_Task to complete:_ Please rewrite the items from the line with "Open the three-dot menu on 嫌いでも全然別に tweet" up to and including the line with "Action: click(838, 77)", swapping "computer-use agent" for "computer agent" and leaving everything else unchanged.
* START Data in this exercise *
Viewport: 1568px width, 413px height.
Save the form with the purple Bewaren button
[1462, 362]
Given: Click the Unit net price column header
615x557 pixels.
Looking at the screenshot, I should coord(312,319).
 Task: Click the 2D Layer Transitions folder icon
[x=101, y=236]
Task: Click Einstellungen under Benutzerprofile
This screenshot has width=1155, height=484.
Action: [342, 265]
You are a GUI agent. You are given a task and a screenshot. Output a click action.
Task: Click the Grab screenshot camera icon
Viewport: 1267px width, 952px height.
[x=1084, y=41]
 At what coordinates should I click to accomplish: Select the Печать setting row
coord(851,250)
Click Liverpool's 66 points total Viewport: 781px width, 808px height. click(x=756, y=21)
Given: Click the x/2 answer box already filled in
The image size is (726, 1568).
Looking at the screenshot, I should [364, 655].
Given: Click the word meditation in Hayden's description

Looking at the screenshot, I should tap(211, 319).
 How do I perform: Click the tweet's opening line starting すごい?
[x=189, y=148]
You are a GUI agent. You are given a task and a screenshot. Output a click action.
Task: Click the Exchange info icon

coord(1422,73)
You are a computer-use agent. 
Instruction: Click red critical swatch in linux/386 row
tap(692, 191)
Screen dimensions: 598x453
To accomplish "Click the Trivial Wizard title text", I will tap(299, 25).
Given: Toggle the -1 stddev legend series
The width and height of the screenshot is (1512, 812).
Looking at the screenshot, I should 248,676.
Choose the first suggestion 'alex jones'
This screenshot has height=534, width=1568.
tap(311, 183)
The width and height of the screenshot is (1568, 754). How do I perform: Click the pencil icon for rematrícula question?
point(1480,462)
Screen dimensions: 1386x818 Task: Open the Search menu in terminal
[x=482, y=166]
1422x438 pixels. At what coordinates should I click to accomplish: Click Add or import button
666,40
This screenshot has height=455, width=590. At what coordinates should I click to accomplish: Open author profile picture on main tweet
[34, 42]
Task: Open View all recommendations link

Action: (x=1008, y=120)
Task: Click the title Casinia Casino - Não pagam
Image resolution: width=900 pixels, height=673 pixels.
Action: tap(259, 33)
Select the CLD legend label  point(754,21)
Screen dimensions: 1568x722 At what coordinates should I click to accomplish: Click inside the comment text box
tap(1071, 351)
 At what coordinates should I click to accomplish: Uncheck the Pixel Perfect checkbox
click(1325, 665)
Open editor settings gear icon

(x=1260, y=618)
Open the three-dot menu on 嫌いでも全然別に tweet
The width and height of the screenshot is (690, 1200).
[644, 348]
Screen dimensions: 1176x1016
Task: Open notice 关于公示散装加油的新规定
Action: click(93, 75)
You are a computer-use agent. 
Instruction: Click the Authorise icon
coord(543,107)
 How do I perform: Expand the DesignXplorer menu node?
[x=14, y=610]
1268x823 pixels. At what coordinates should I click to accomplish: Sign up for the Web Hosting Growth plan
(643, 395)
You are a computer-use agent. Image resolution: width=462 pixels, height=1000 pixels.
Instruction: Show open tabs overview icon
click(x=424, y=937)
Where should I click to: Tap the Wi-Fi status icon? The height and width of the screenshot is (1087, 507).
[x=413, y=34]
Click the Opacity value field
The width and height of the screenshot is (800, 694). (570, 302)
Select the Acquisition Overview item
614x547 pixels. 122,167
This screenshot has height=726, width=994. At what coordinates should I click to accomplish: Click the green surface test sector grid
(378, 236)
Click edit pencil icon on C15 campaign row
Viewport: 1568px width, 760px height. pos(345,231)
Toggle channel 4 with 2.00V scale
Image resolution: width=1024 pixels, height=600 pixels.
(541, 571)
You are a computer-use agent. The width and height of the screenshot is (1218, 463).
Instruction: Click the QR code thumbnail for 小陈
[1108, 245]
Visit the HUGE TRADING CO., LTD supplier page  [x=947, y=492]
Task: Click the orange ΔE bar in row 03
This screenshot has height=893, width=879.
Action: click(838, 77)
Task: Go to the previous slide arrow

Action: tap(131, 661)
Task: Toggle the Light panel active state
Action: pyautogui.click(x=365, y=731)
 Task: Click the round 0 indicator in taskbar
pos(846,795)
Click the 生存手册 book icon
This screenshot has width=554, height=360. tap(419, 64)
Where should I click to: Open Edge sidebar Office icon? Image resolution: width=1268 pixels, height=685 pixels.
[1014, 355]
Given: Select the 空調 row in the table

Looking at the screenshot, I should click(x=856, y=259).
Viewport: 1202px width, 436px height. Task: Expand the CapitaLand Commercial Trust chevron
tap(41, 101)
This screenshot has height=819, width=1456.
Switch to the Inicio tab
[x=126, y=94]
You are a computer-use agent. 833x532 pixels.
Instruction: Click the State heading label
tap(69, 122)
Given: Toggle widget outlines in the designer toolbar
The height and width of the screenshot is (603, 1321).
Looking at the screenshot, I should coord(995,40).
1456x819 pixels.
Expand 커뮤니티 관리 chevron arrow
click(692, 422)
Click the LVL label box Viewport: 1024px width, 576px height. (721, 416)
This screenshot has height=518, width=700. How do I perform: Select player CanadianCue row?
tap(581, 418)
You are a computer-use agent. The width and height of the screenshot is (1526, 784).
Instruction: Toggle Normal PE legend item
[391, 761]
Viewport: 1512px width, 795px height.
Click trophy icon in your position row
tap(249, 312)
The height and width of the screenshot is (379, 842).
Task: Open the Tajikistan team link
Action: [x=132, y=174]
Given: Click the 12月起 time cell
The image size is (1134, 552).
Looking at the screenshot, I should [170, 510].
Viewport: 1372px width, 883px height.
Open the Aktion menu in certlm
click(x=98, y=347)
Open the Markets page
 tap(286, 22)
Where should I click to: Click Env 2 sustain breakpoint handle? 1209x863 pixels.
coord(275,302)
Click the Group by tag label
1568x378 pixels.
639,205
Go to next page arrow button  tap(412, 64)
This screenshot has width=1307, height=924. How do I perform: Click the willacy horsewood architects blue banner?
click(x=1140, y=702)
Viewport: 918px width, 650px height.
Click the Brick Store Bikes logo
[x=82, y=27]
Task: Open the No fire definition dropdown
* END Data in this exercise *
_In response:_
Open the three-dot menu on 嫌いでも全然別に tweet
The width and height of the screenshot is (690, 1200).
[644, 348]
Screen dimensions: 1176x1016
Task: Open notice 关于公示散装加油的新规定
Action: click(93, 75)
You are a computer agent. 
Instruction: Click the Authorise icon
coord(543,107)
 How do I perform: Expand the DesignXplorer menu node?
[x=14, y=610]
1268x823 pixels. At what coordinates should I click to accomplish: Sign up for the Web Hosting Growth plan
(643, 395)
You are a computer agent. Image resolution: width=462 pixels, height=1000 pixels.
Instruction: Show open tabs overview icon
click(x=424, y=937)
Where should I click to: Tap the Wi-Fi status icon? The height and width of the screenshot is (1087, 507).
[x=413, y=34]
Click the Opacity value field
The width and height of the screenshot is (800, 694). (570, 302)
Select the Acquisition Overview item
614x547 pixels. 122,167
This screenshot has height=726, width=994. At what coordinates should I click to accomplish: Click the green surface test sector grid
(378, 236)
Click edit pencil icon on C15 campaign row
Viewport: 1568px width, 760px height. pos(345,231)
Toggle channel 4 with 2.00V scale
Image resolution: width=1024 pixels, height=600 pixels.
(541, 571)
You are a computer agent. The width and height of the screenshot is (1218, 463).
Instruction: Click the QR code thumbnail for 小陈
[1108, 245]
Visit the HUGE TRADING CO., LTD supplier page  [x=947, y=492]
Task: Click the orange ΔE bar in row 03
This screenshot has height=893, width=879.
Action: click(838, 77)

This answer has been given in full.